Evelina, by Fanny Burney

Letter LX.

Evelina in Continuation.

Berry Hill, August 10th.

YOU complain of my silence, my dear Miss Mirvan; — but what have I to write? Narrative does not offer, nor does a lively imagination supply the deficiency. I have, however, at present, sufficient matter for a letter, in relating a conversation I had yesterday with Mr. Villars.

Our breakfast had been the most cheerful we have had since my return hither; and when it was over, he did not, as usual, retire to his study, but continued to converse with me while I worked. We might, probably, have passed all the morning thus sociably, but for the entrance of a farmer, who came to solicit advice concerning some domestic affairs. They withdrew together into the study.

The moment I was alone my spirits failed me; the exertion with which I had supported them had fatigued my mind; I flung away my work, and, leaning my arms on the table, gave way to a train of disagreeable reflections, which, bursting from the restraint that had smothered them, filled me with unusual sadness.

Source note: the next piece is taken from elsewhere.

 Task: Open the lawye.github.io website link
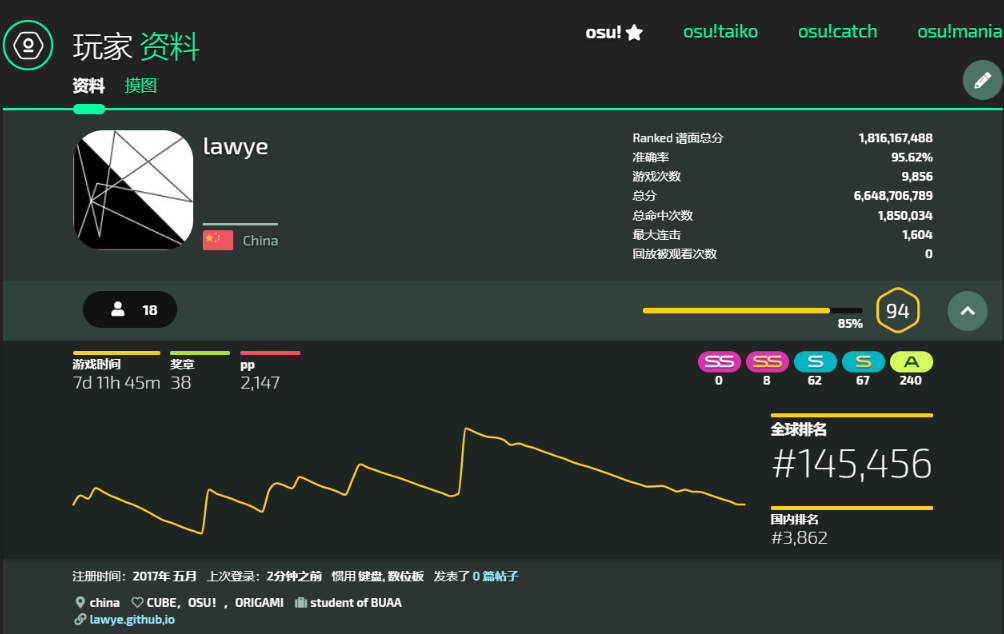pyautogui.click(x=131, y=620)
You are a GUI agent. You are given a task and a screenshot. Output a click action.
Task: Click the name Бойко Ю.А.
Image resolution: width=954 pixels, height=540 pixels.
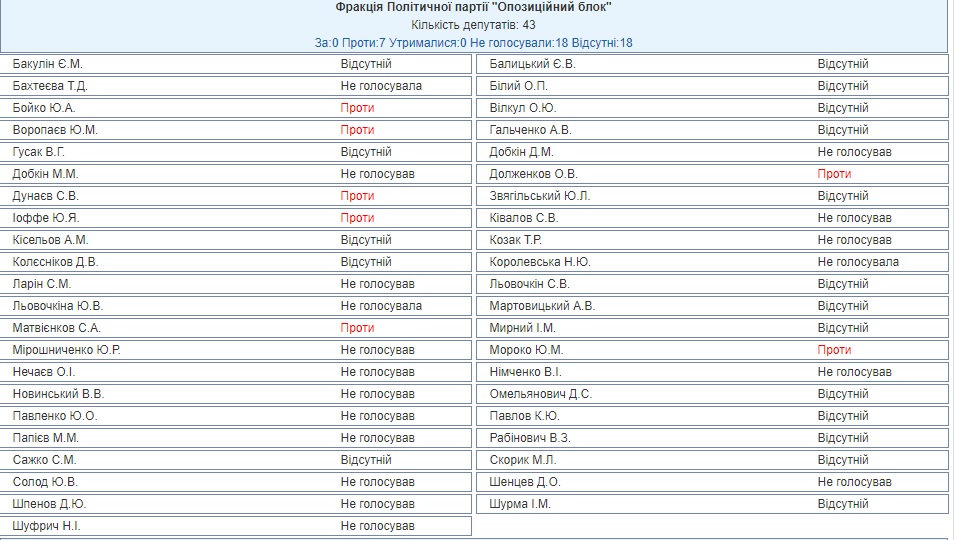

This was my situation, when, looking towards the door, which was open, I perceived Mr. Villars, who was earnestly regarding me. “Is Farmer Smith gone, Sir?” cried I, hastily rising, and snatching up my work.

“Don’t let me disturb you,” said he, gravely; “I will go again to my study.”

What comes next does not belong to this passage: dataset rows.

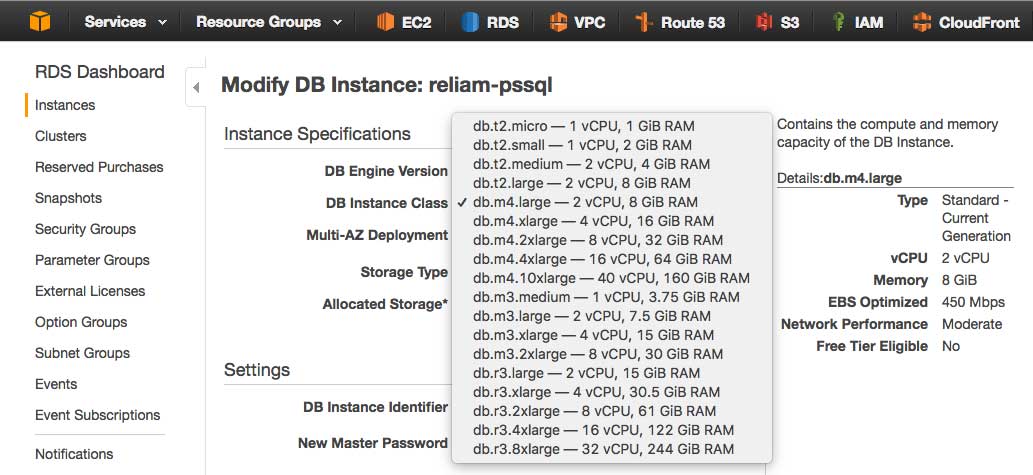Pick db.m3.medium instance class option
Image resolution: width=1033 pixels, height=475 pixels.
[606, 297]
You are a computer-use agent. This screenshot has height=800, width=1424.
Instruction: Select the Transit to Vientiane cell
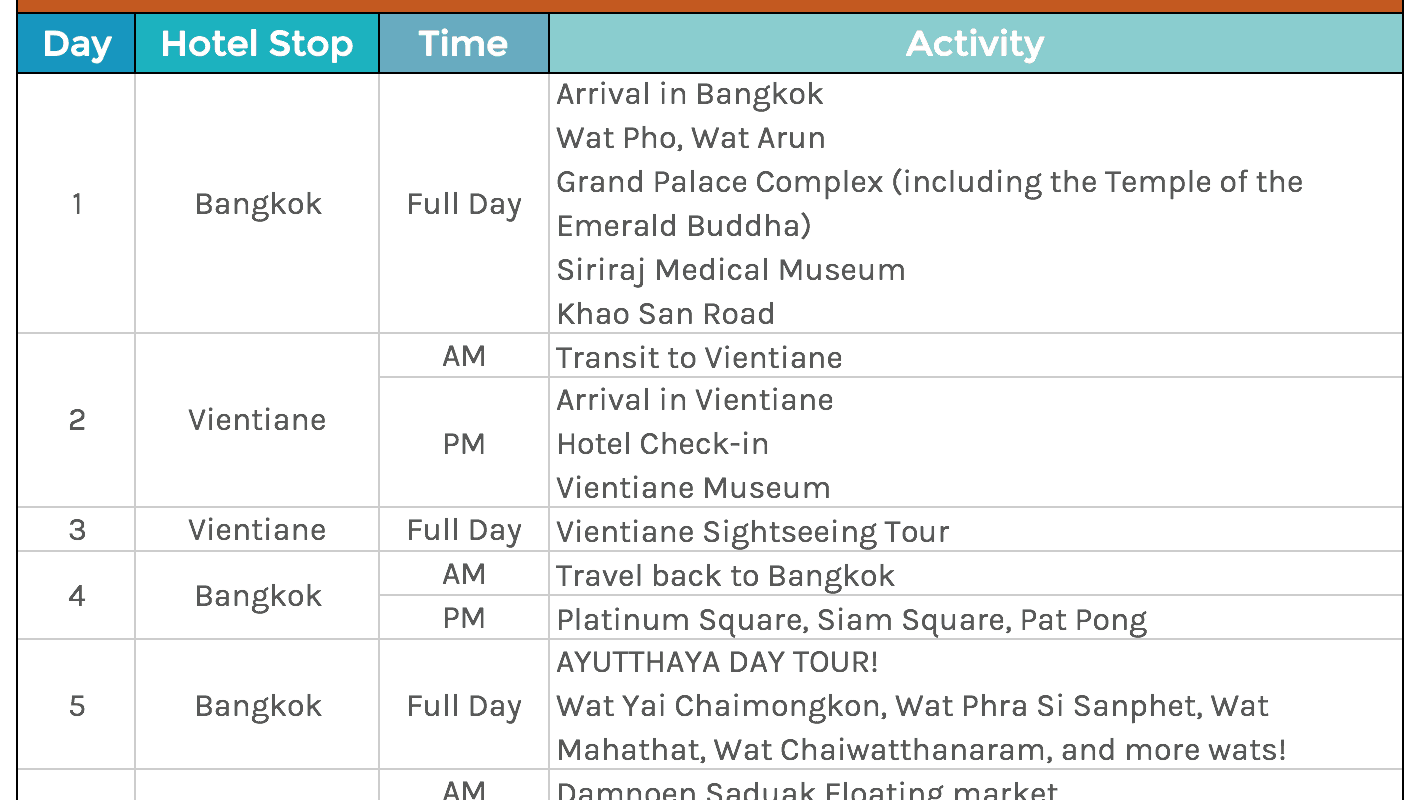tap(699, 357)
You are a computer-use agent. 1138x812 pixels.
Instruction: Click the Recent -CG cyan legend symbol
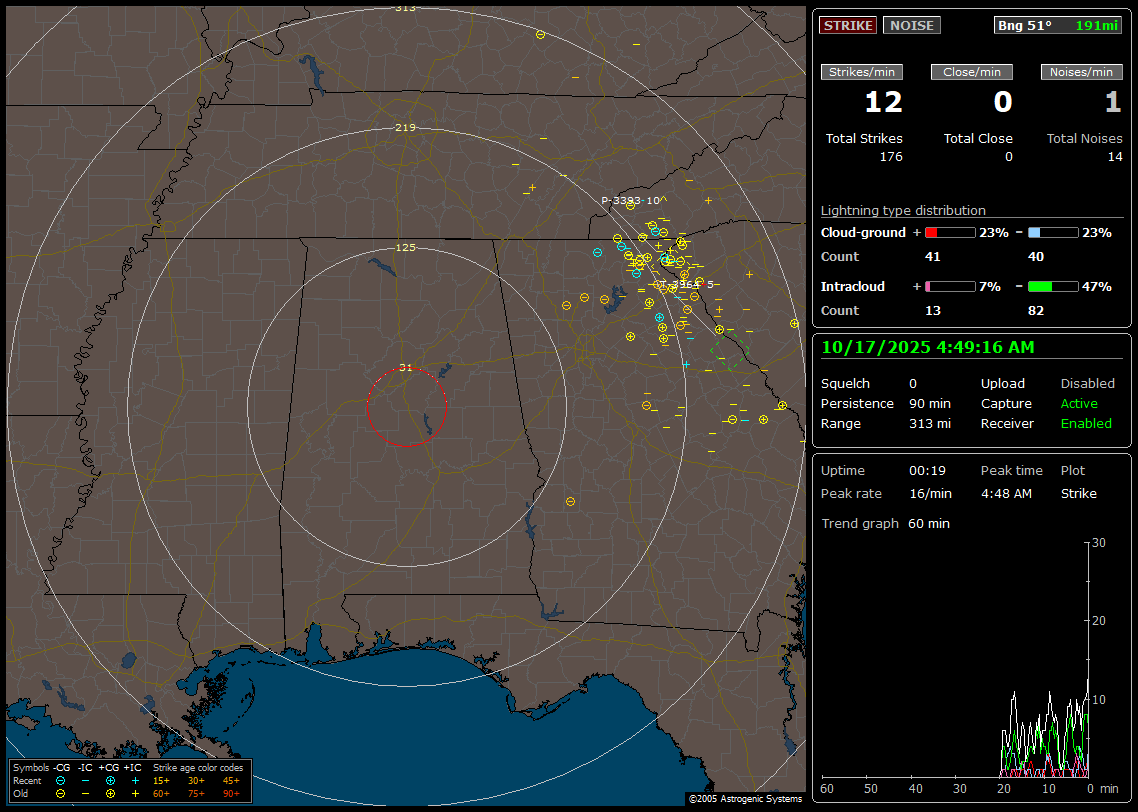(x=61, y=780)
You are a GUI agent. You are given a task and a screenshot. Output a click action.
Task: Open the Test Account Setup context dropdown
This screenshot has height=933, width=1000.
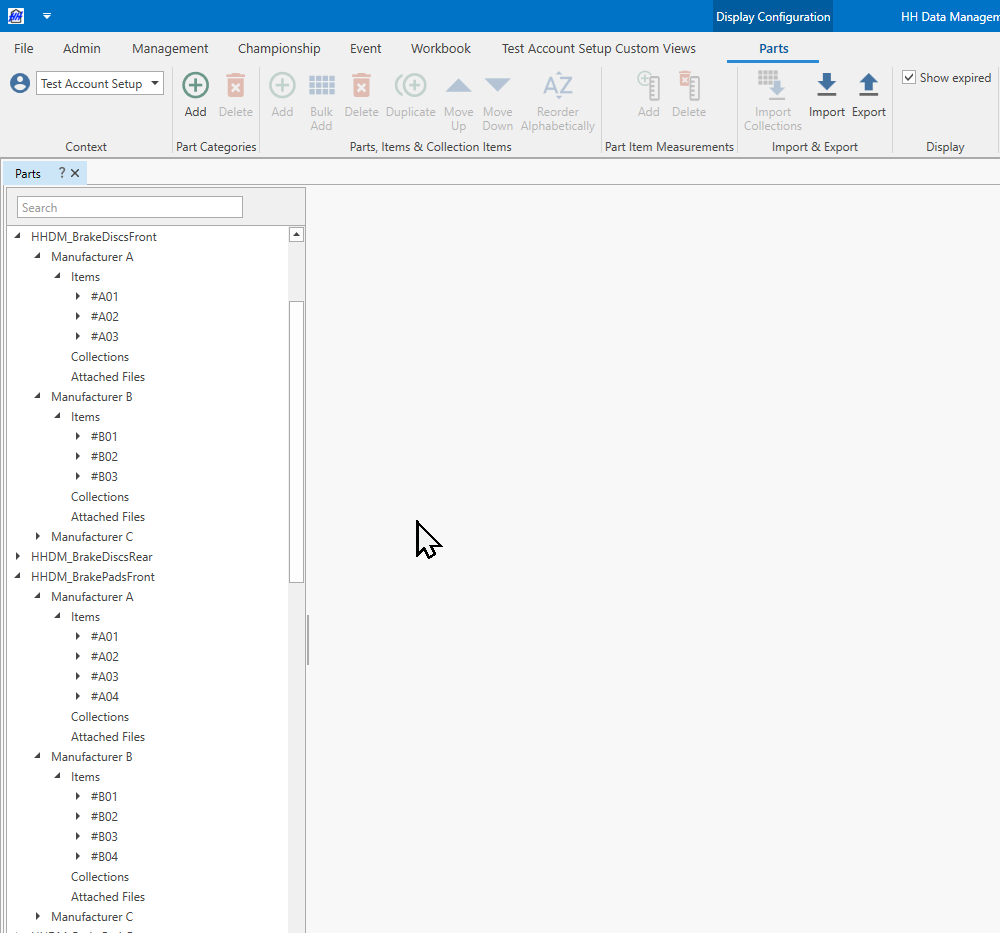click(155, 84)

“Will you, Sir? — I was in hopes you were coming to sit here.”

“In hopes! — and why, Evelina, should you hope it?”

This question was so unexpected, that I knew not how to answer it; but, as I saw he was moving away, I followed, and begged him to return. “No, my dear, no,” said he, with a forced smile, “I only interrupt your meditations.”

Again I knew not what to say; and while I hesitated, he retired. My heart was with him, but I had not the courage to follow. The idea of an explanation, brought on in so serious a manner, frightened me. I recollected the inference you had drawn from my uneasiness, and I feared that he might make a similar interpretation.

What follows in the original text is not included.